On-screen text states that those behind the murders that inspired the film were caught in 2002 and sentenced to life imprisonment.

==Cast==
- Kippei Shiina as Joe Murata
- Shinnosuke Mitsushima as Shin
- Kyoko Hinami as Taeko
- Eri Kamataki as Mitsuko
- Sei Matobu as Mitsuko's mother
- Denden as Mitsuko's father
- Young Dais as Jay
- Natsuki Kawamura as Eiko/Romeo
- Yuzuka Nakaya as Ami
- Dai Hasegawa as Fukami

==Release==
The Forest of Love was first screened on June 25, 2019, at the Netflix Originals Festival in Tokyo, Japan.
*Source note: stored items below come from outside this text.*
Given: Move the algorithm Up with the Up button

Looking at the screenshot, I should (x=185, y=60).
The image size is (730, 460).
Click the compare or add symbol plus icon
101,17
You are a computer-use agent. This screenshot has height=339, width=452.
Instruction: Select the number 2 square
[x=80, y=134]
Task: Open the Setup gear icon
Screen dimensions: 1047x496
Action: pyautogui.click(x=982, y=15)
The film received its wide released on October 11, 2019, on Netflix.

The Forest of Love: Deep Cut was released on Netflix on April 30, 2020, as an extended cut limited series with 7 episodes, featuring an extra 2 hours and 15 minutes duration in addition to the original film, for a total runtime of 278 minutes.

==Reception==
On Rotten Tomatoes, The Forest of Love holds an approval rating of based on reviews, with an average rating of . David Ehrlich of IndieWire gave the film a B− saying, "As frenzied as Sono’s best work, but as unfocused as some of his worst, 'The Forest of Love' is hard to find your way through. It’s repetitive and self-contradictory in a way that Sono doesn’t always seem to have under his control... But Sono’s natural discordance is part of what makes him so necessary. Even the most extreme DIY filmmakers are seldom this feral or willing to follow their muse into the darkness." Brian Tallerco of RogerEbert.com wrote, "It is a movie that wallows in its excess, undeniably long and repetitive and somewhat nonsensical, but never boring." With regard to the film's length, Tallerco wrote, "There’s no reason for this movie to run over two-and-a-half hours. Some of the scenes wallow in their length like they're challenging you to switch away." Nevertheless, he wrote, "There’s too much filmmaking craft on display to care that this movie seems to go on forever. Hardcore Sono fans may wish it was longer." Tallerco gave the film a 3/4 score.